= Independent Administrative Institution National Museum =

Independent Administrative Institution (IAI) National Museum ("National Museum") was the official name of the corporate entity created by the Japanese government in 2001 by merging three formerly independent national museums—the Tokyo National Museum, the Kyoto National Museum, and the Nara National Museum. The assimilated organizational structure was brought about as a part of the national government's administrative reform program; and the clear goal was to provide
higher quality and better educational services to the public. In 2005, a fourth institution was added—the Kyushu National Museum. These reforms are designed to bring keiretsu-like synergy and enhanced administrative efficiencies in the work of achieving the range of inter-related preservation, conservation, and education goals of each unique institution.

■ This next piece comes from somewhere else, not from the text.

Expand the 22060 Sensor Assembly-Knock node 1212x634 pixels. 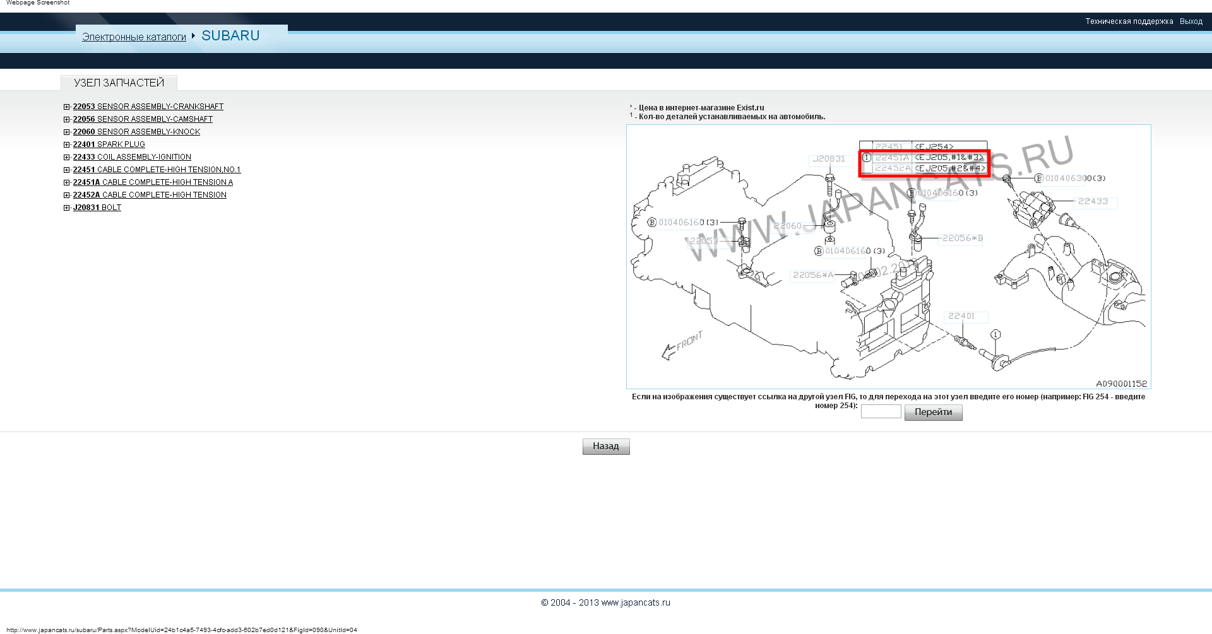[67, 132]
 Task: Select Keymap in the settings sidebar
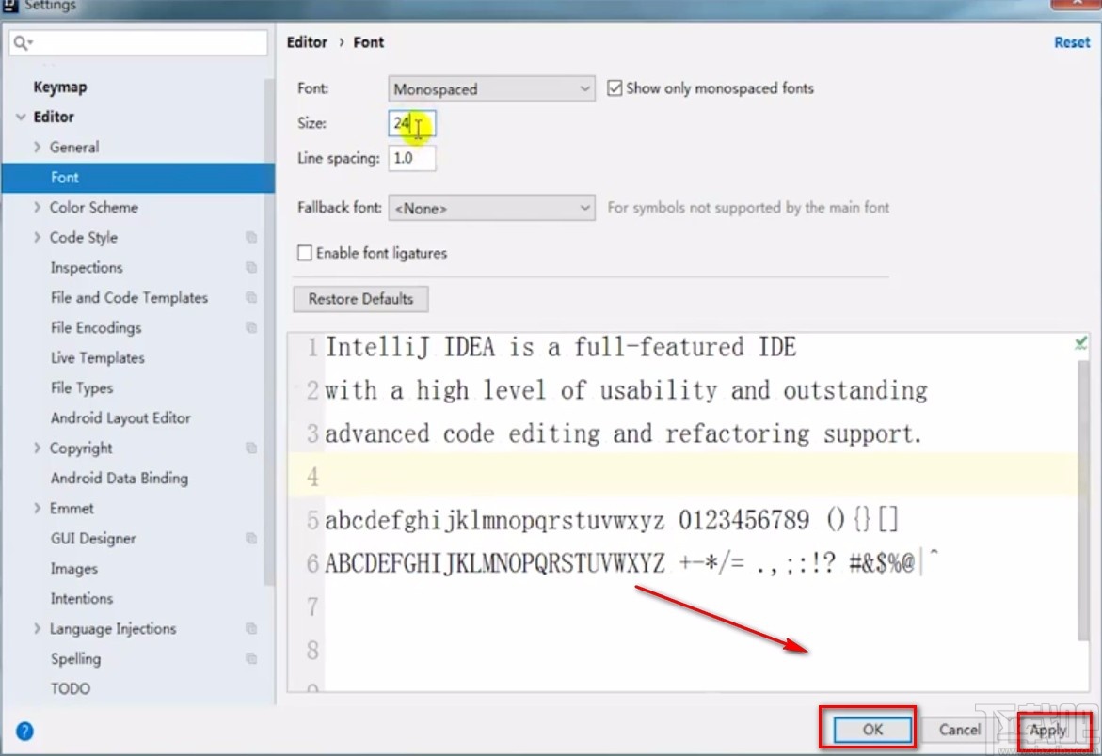click(x=60, y=87)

In 2007, the perceived successes of the IAI National Museum experiment led to a further consolidation. The Independent Administrative Institution National Institutes for Cultural Heritage was established by merging two Independent Administrative Institutions—the National Museum, which comprised the Tokyo National Museum, the Kyoto National Museum, the Nara National Museum and the Kyushu National Museum—and the Independent Administrative Institution National Research Institute for Cultural Properties, which consisted of the National Research Institute for Cultural Properties, Tokyo and the National Research Institute for Cultural Properties, Nara. The rationale for merging these entities flow from a recognition that all share the same purpose of conservation
and utilization of cultural properties.

==Overview==
The combined National Museum was intended to enhance plans to enrich the national collections and improve museum facilities as well as the ability to collect, preserve, display, and study cultural properties, including works of art and archaeological objects.

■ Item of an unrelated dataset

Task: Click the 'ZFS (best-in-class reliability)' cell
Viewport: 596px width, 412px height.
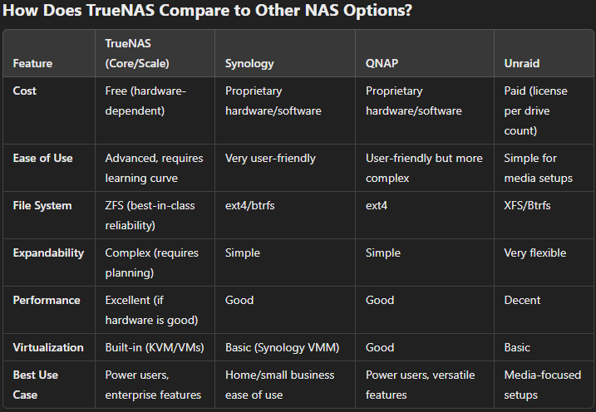Action: point(148,214)
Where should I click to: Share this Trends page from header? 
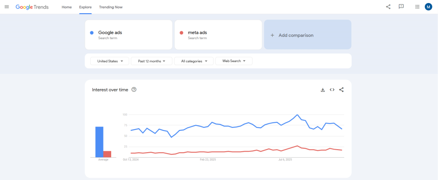[x=388, y=7]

As a long-term goal, Japan's National Museum aims to enhance its functions as an educational facility and as a platform for international cultural exchanges and the dissemination of Japanese culture. Short term planning focused on improving the efficiencies of operation, enhancing the range of services provided to the public, and consolidating the museums' financial position.

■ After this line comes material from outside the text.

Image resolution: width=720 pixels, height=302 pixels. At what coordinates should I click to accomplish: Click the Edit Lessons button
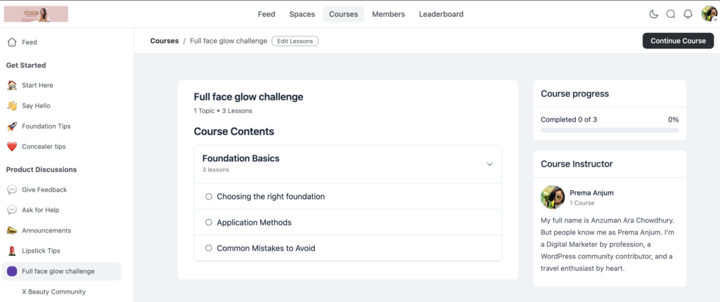(x=295, y=41)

In order to achieve these objectives, the National Museum has identified a number of basic roles it needs to fulfill in order to make itself more appealing to the public and attract more people to the museum:
- To serve as a conduit for "inheriting" Japanese culture—passing down Japanese cultural properties and Japan's invaluable national properties to the following generations in good condition
- To present cultural properties to the public in order to improve and develop Japanese culture
- To promote cultural exchanges between Japan and foreign countries, thus serving as a representative
of Japanese culture
- To contribute to the activities of museums in Japan and abroad, as Japan's central museum

===Exhibitions===
The National Museum offers regular exhibitions and provides a variety of special exhibitions to provide people opportunities to face Japanese and Asian works of art and archaeological objects and to appreciate Japanese aesthetics, as well as, develop a better understanding of traditional Japanese culture. The Museum cooperates with museums overseas to organize exhibitions at the National Museum to introduce other cultures to Japanese people; and the Museum is involved in the planning and presentation of exhibitions all around the world that illustrate Japanese aesthetics and culture to people overseas.

===Research===
Exhibitions, the preservation of works of art and archaeological objects and other activities carried out by the National Museum are based on the research activities of curators and guest researchers of the museums. Research activities conducted by National Museum curators revitalize the museum's exhibitions. The range of research activities include:
- Research concerning objects owned by each national museum
- Research related to exhibition themes
- Research into the cultural properties held by various regions, and at temples and shrines in local areas
- Research supported by Grant-in-Aid for Scientific Research
- Joint research in and out of Japan
- Research on the environment related to the preservation and exhibition of tangible cultural properties

===Collection, preservation and restoration===
The National Museum is involved in continuous efforts to collect tangible cultural properties by purchasing or borrowing them, and accepting donations. An important function of the combined National Museum is to enhance the characteristics of the Tokyo, Kyoto, Nara and Kyushu National Museums and to prevent the dispersion of tangible cultural properties and their leaving our national boundary.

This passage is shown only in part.